Some advocates specifically urged President-elect Joe Biden—who secured support from climate campaigners ahead of the November election—and his incoming administration to shift course from Trump's deregulatory agenda that served corporate polluters at the expense of public health and the planet.
"There is an opportunity and an urgent need for the Biden administration to quickly correct the anti-climate policies of the last four years to set the U.S. and the world on track to avoid climate catastrophe in our lifetimes," said Lauren Pagel, policy director at Earthworks. "Oil and gas companies have the chance to prove that they're serious about climate action by supporting bold executive action that can establish national methane safeguards that can cut emissions 65% by 2025."

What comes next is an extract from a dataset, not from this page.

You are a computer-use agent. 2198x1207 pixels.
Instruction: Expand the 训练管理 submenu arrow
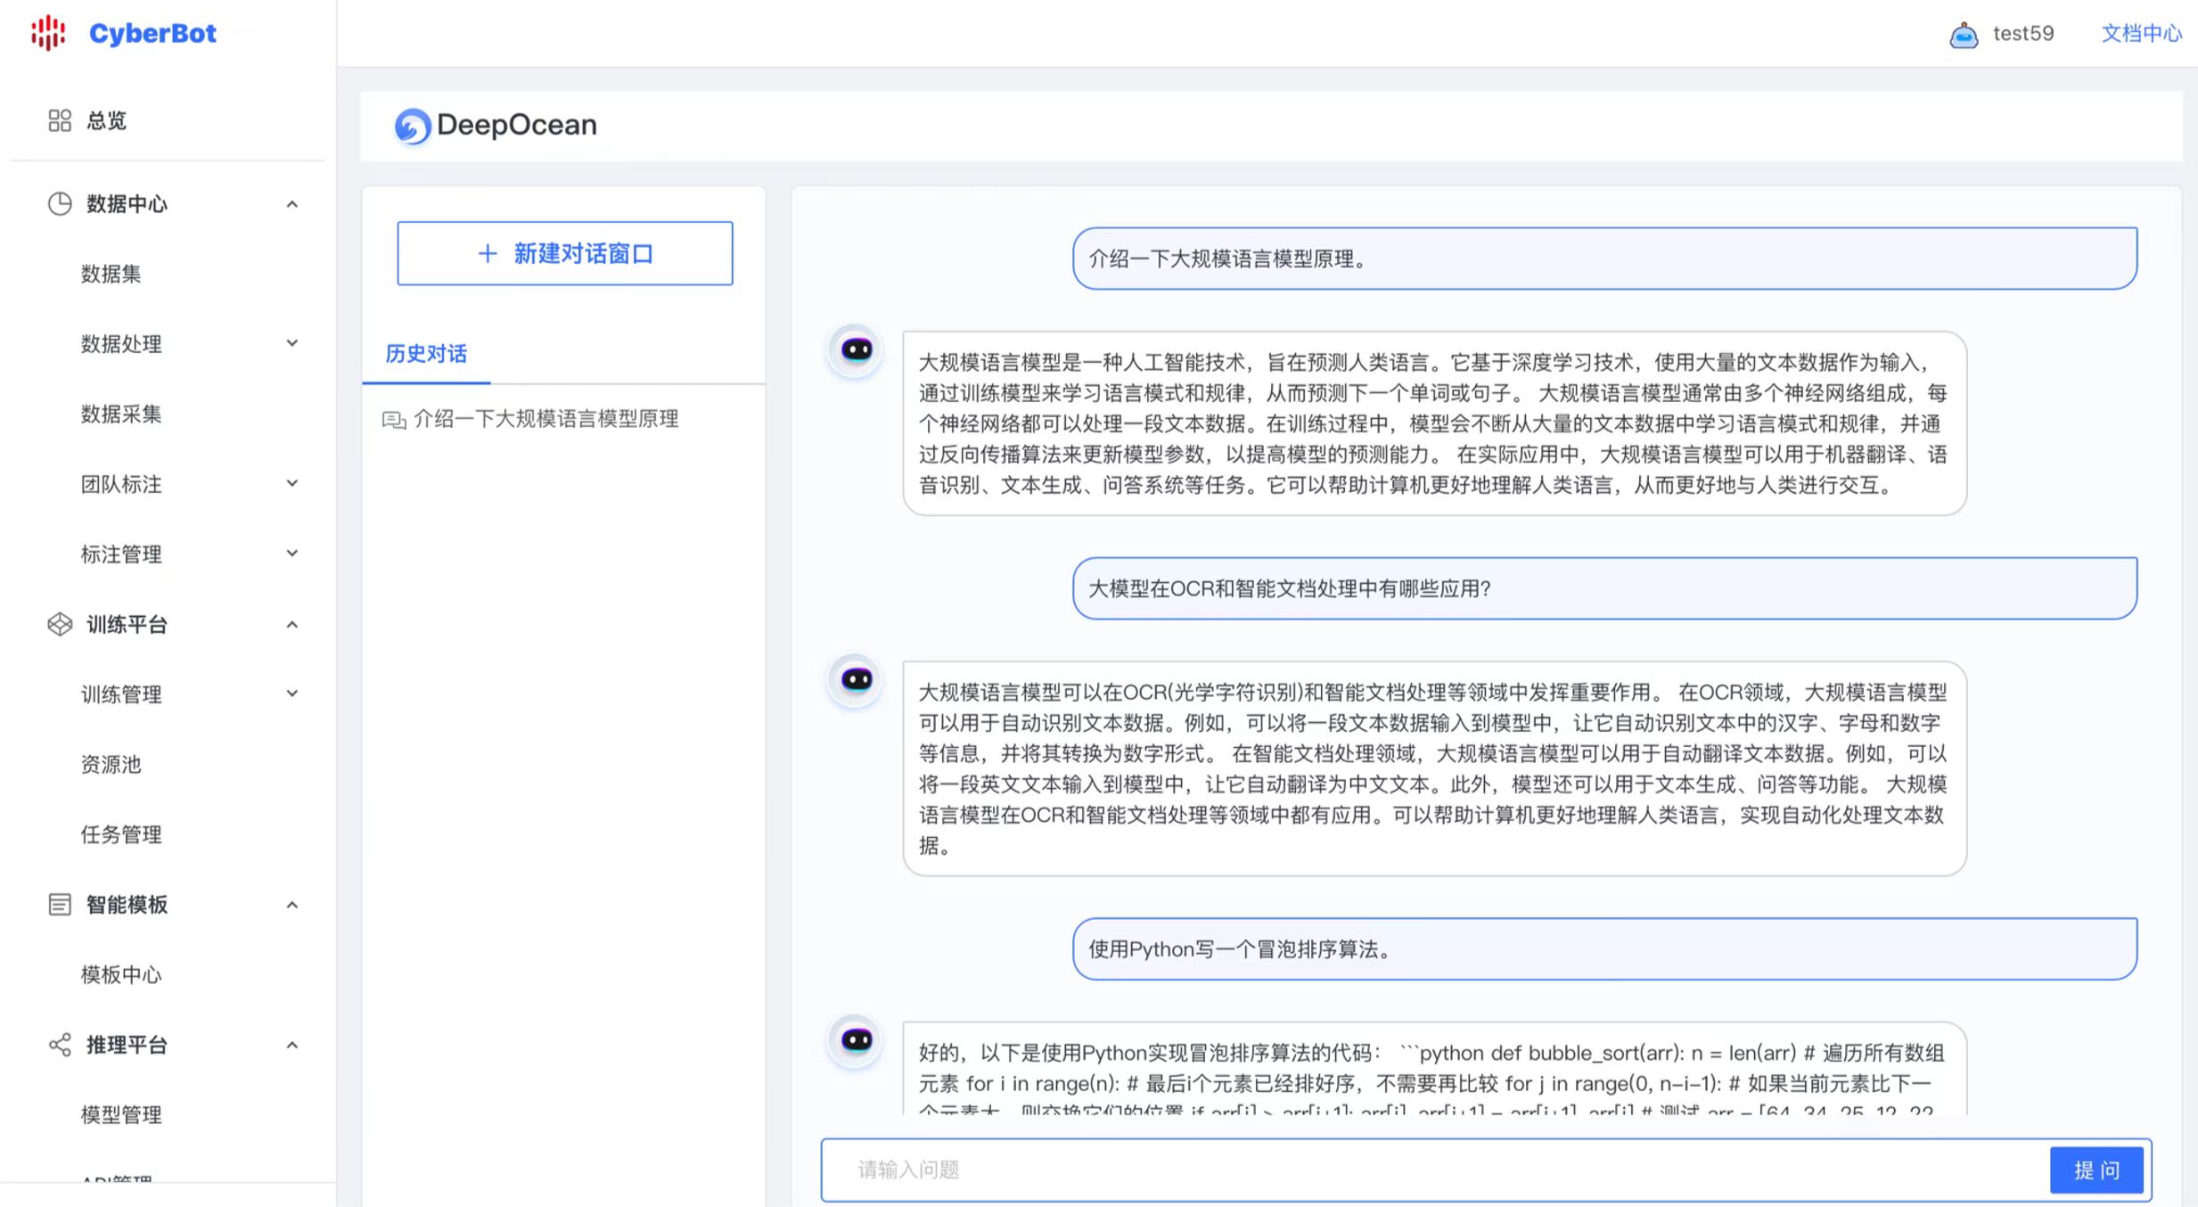(291, 694)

Biden Must Do More Than Undo Trump Damage
*Rejoin Paris Agreement
*Focus on transportation, power plants, methane emissions + HFCs
*Use Congressional legislation, executive orders, federal agency regulationshttps://t.co/mRZeLwONK7
— Climate Reality Project Northeast Ohio Chapter (@NeoCrp) December 2, 2020
Noting that "the Trump administration has given the fossil fuel industry a blank check to pollute nationally," Joseph Otis Minott, executive director of the Clean Air Council, said that Biden "must work quickly to repair and replace the public health protections gutted by Trump's EPA, specifically repairing the 2016 New Source Performance Standards for oil and gas facilities to include robust and comprehensive standards for methane leakage."
"It is the federal government's absolute responsibility to minimize greenhouse gas pollution from fossil fuel corporations so that we may avoid the worst effects of climate change," he added.
Earthworks' report echoes similar findings from other recent analyses of industry's climate claims, including a September report from Oil Change International (OCI)—endorsed by 30 other advocacy groups—which found that none of the strategies, plans, and pledges of eight fossil fuel giants align with the Paris agreement's goal of limiting global warming this century to 1.5 degrees Celsius.
"An arsonist pledging to light a few less fires is still an arsonist," OCI senior research analyst Kelly Trout said at the time. "As families across the United States and around the world flee fires and floods supercharged by fossil fuel pollution, BP, Shell, and Total are still drilling us into a deeper climate emergency, and that has to stop before they can claim any credibility."